In camp there is “individual” and “common” underwear; such are the verbal pearls found in official speech. “Individual” underwear is newer and somewhat better and is reserved for “trusties,” convict foremen, and other privileged persons . . . “common” underwear is underwear for anyone. It’s handed out in the bathhouse right after bathing in exchange for dirty underwear, which is gathered and counted separately beforehand. There’s no opportunity to select anything according to size. Clean underwear is a pure lottery, and I felt a strange and terrible pity at seeing adult men cry over the injustice of receiving worn-out clean underwear in exchange for dirty good underwear. Nothing can take the mind of a human being off the unpleasantnesses that comprise life . . .81

Still, the shock of being washed, shaved, and dressed as zeks was only the first stage in a long initiation. Immediately afterward, the prisoners underwent one of the most critical procedures in their lives as inmates: selection— and segregation into categories of worker. This selection process would affect everything from a prisoner’s status in camp, to the type of barrack he lived in, to the type of work he would be assigned to do. All of which might, in turn, determine whether he would live or die.

-*-*-

* [Work to do] Could you copy out the passage on camp underwear and prisoner selection in full, word for word?

* [Supplied data]
-*-*-

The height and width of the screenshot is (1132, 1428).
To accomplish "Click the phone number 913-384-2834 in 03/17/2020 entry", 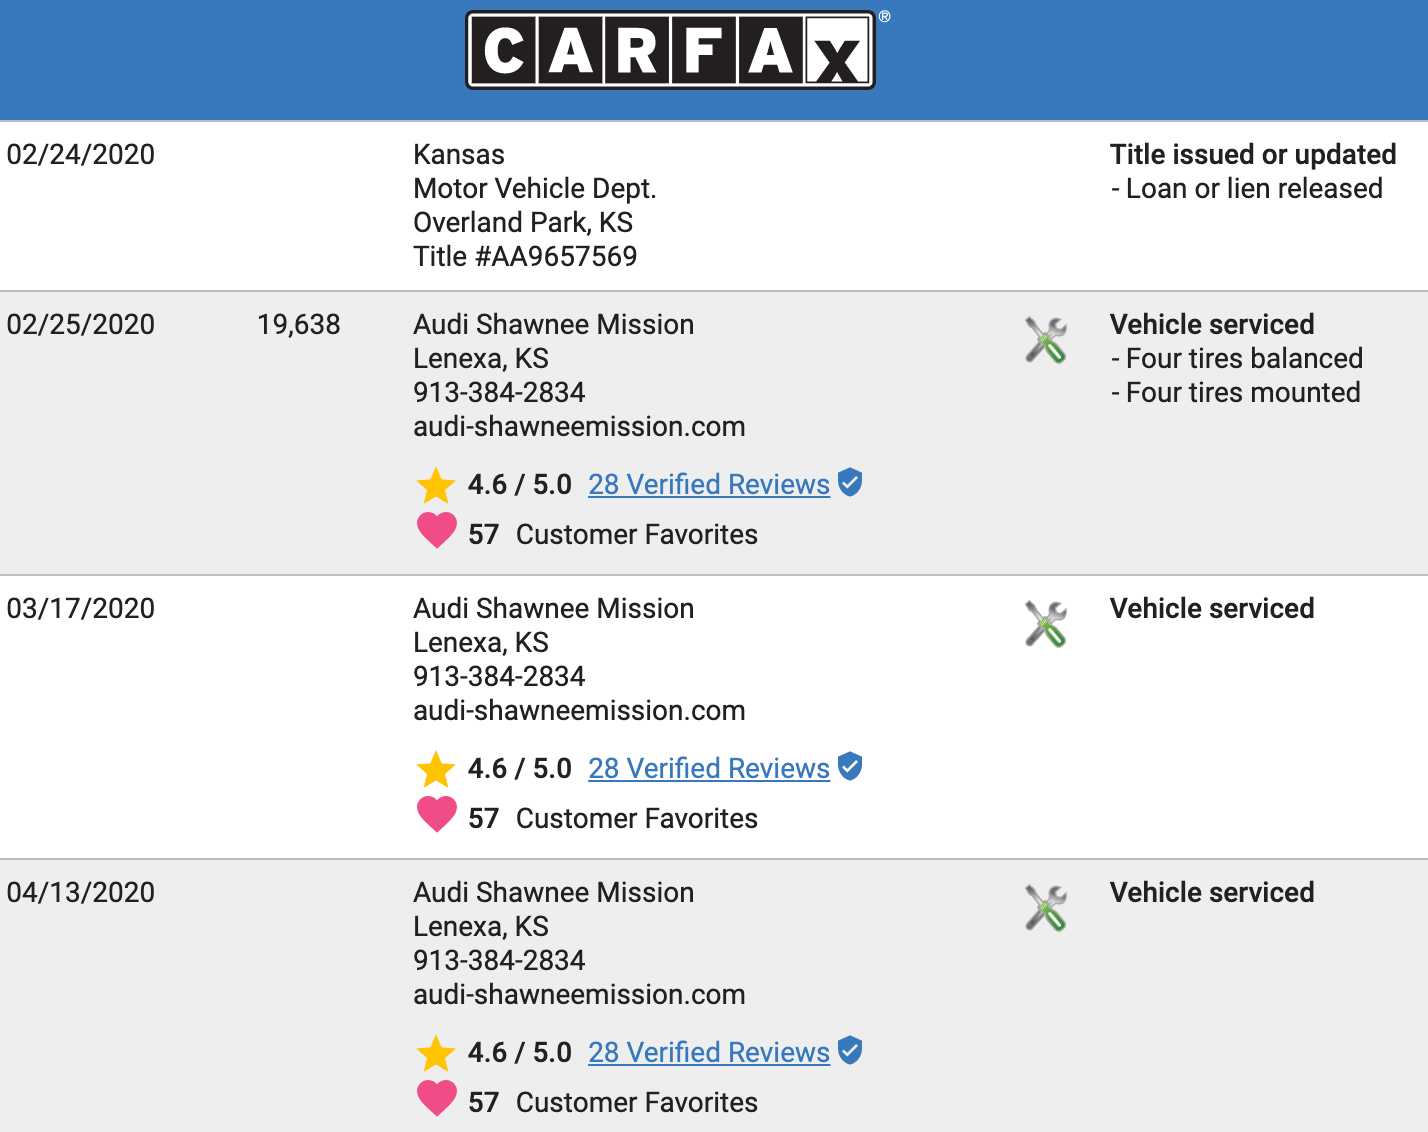I will 499,677.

-*-*-

* [Expected answer]
In camp there is “individual” and “common” underwear; such are the verbal pearls found in official speech. “Individual” underwear is newer and somewhat better and is reserved for “trusties,” convict foremen, and other privileged persons . . . “common” underwear is underwear for anyone. It’s handed out in the bathhouse right after bathing in exchange for dirty underwear, which is gathered and counted separately beforehand. There’s no opportunity to select anything according to size. Clean underwear is a pure lottery, and I felt a strange and terrible pity at seeing adult men cry over the injustice of receiving worn-out clean underwear in exchange for dirty good underwear. Nothing can take the mind of a human being off the unpleasantnesses that comprise life . . .81

Still, the shock of being washed, shaved, and dressed as zeks was only the first stage in a long initiation. Immediately afterward, the prisoners underwent one of the most critical procedures in their lives as inmates: selection— and segregation into categories of worker. This selection process would affect everything from a prisoner’s status in camp, to the type of barrack he lived in, to the type of work he would be assigned to do. All of which might, in turn, determine whether he would live or die.